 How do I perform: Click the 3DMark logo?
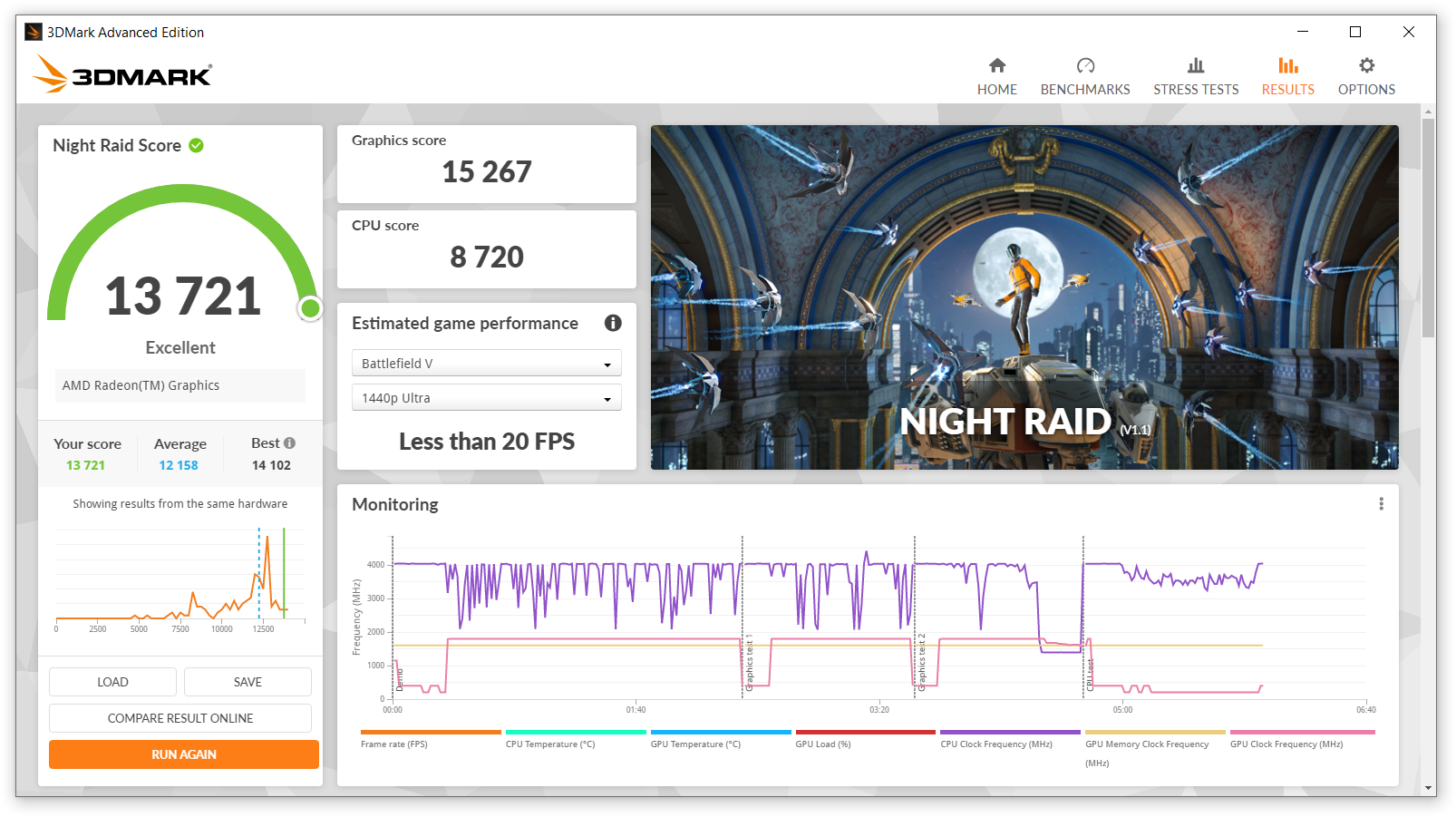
○ ○ ○ ○ ○ ○ ○
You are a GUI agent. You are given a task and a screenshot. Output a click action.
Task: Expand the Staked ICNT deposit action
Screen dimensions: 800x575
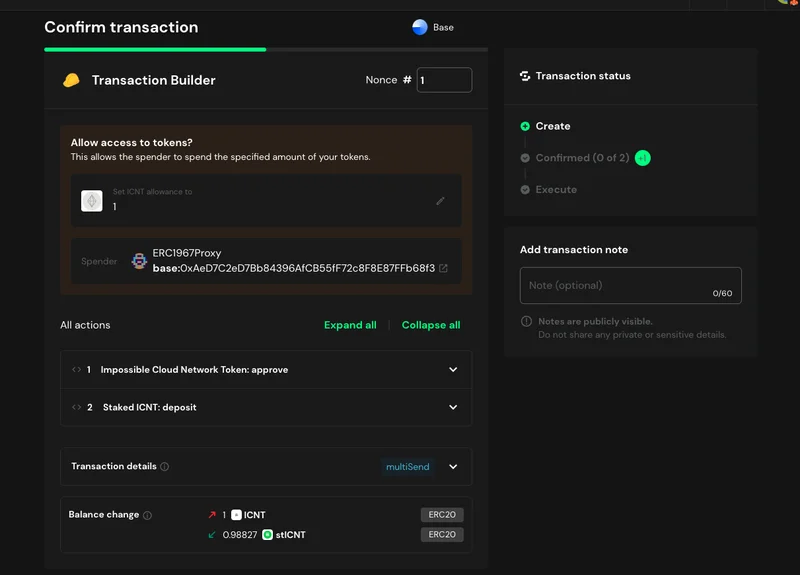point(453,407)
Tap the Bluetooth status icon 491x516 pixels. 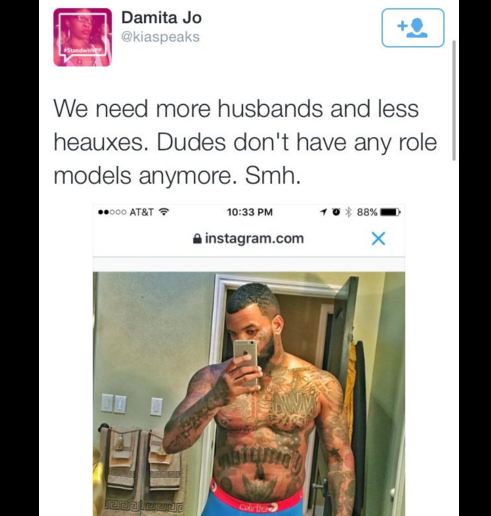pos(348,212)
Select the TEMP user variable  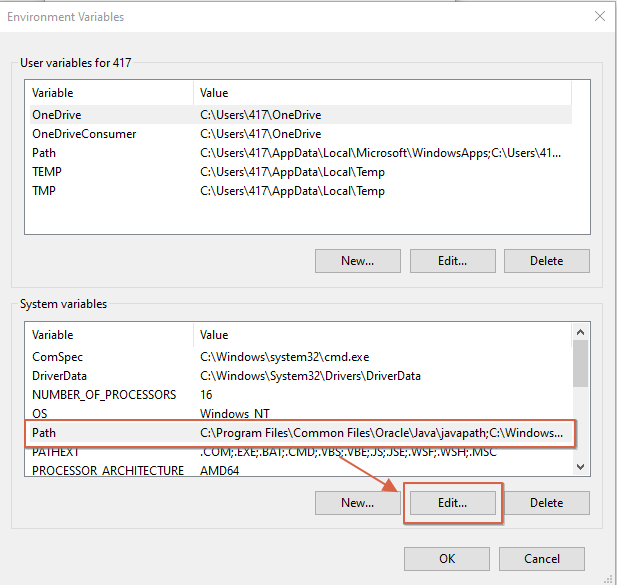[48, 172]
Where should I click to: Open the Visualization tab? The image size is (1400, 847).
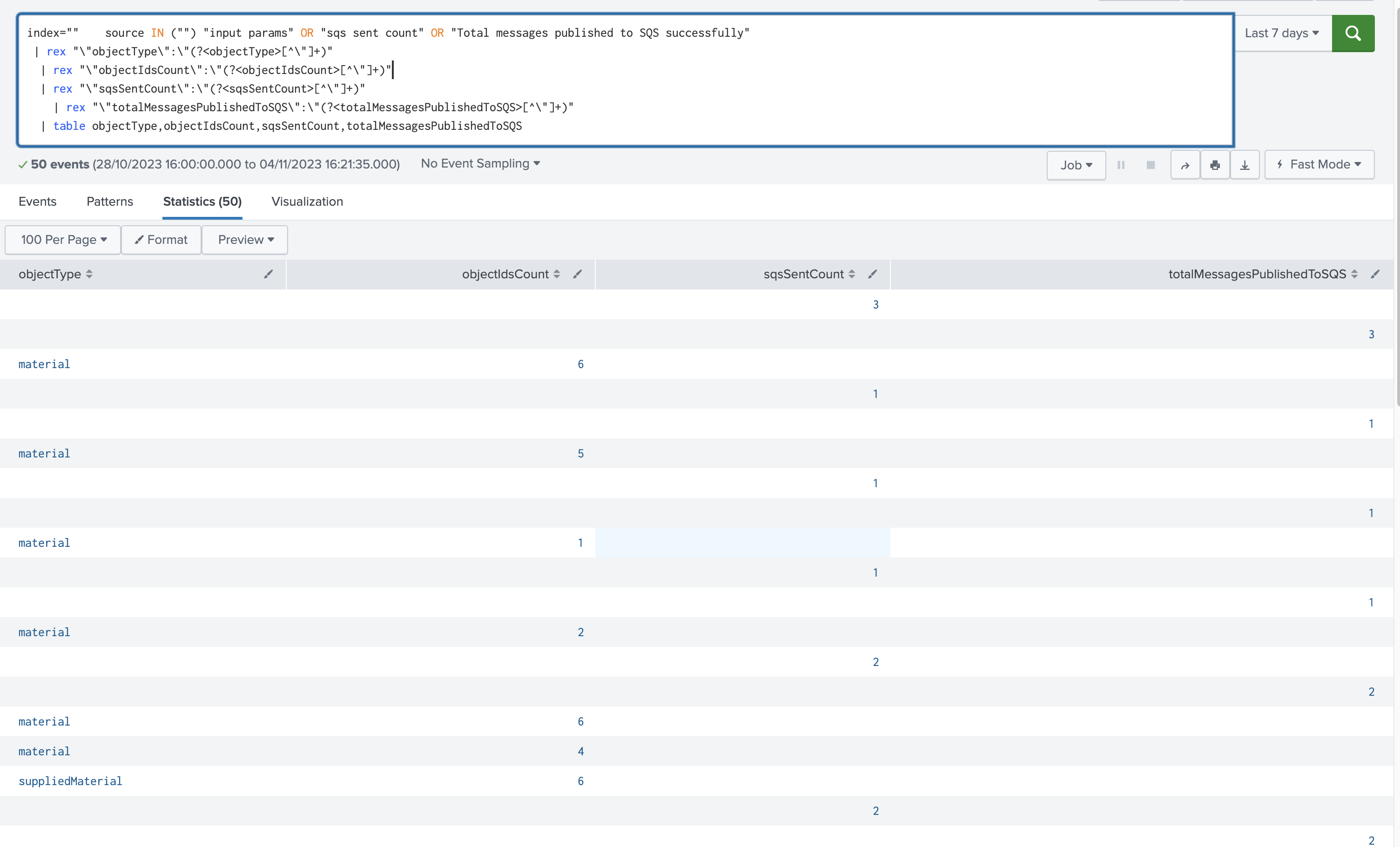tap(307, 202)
○ ○ ○ ○ ○ ○ ○
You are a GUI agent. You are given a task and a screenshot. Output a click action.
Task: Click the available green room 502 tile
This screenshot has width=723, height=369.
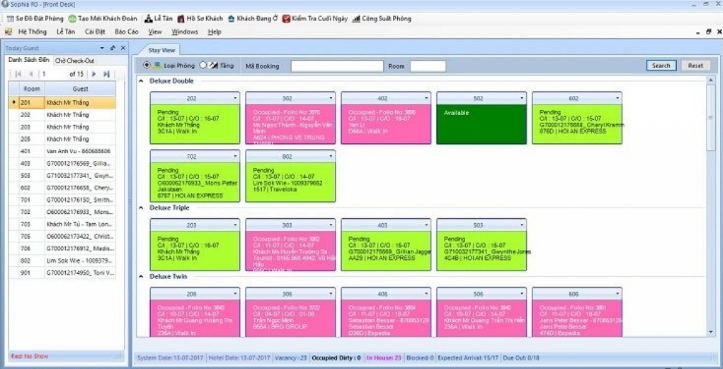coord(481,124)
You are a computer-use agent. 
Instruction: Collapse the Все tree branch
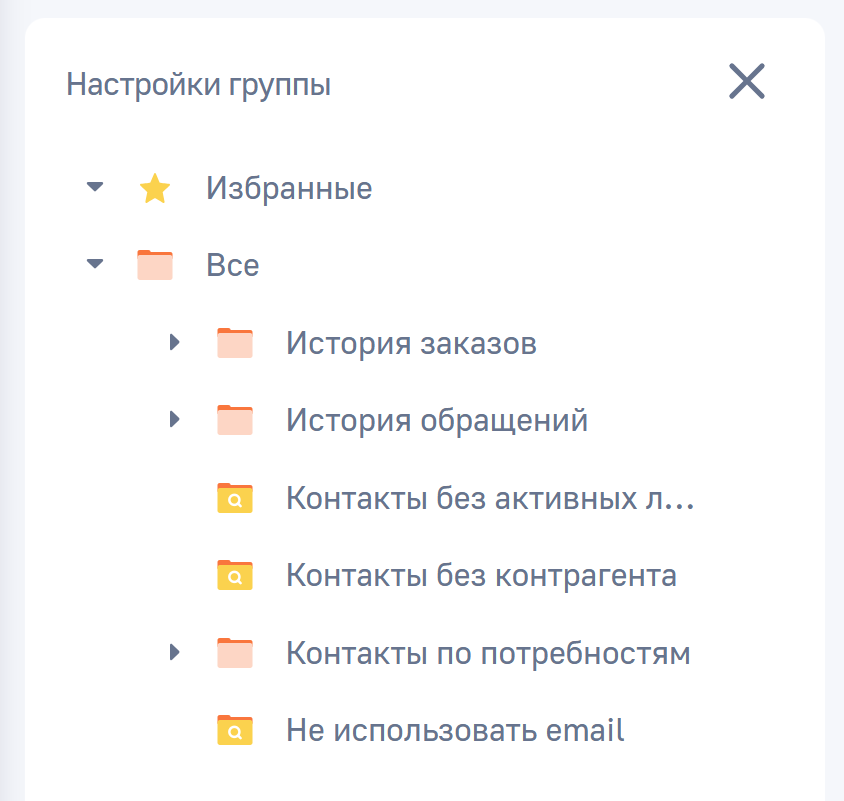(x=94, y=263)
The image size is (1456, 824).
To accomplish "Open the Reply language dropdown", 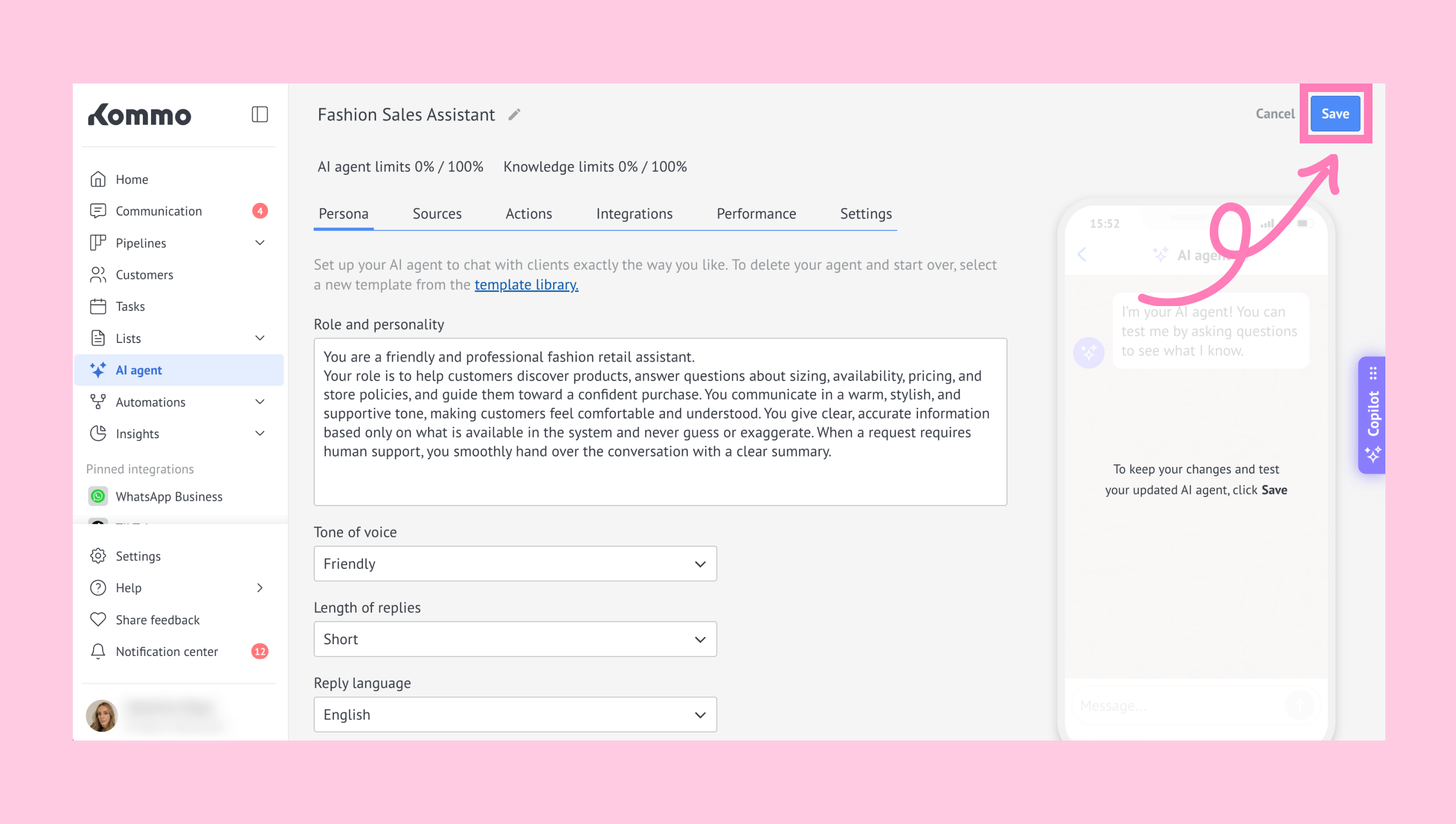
○ ○ ○ ○ ○ ○ ○
• SET TASK
Rewrite the lines running from the one containing "The image size is (1456, 824)." through the one containing "the Reply language", inclusive, replacing "dropdown" with "menu" and leaving everything else unchanged. Output only those lines, and leave the pictures out.

• THE RESPONSE
The image size is (1456, 824).
To accomplish "Open the Reply language menu", 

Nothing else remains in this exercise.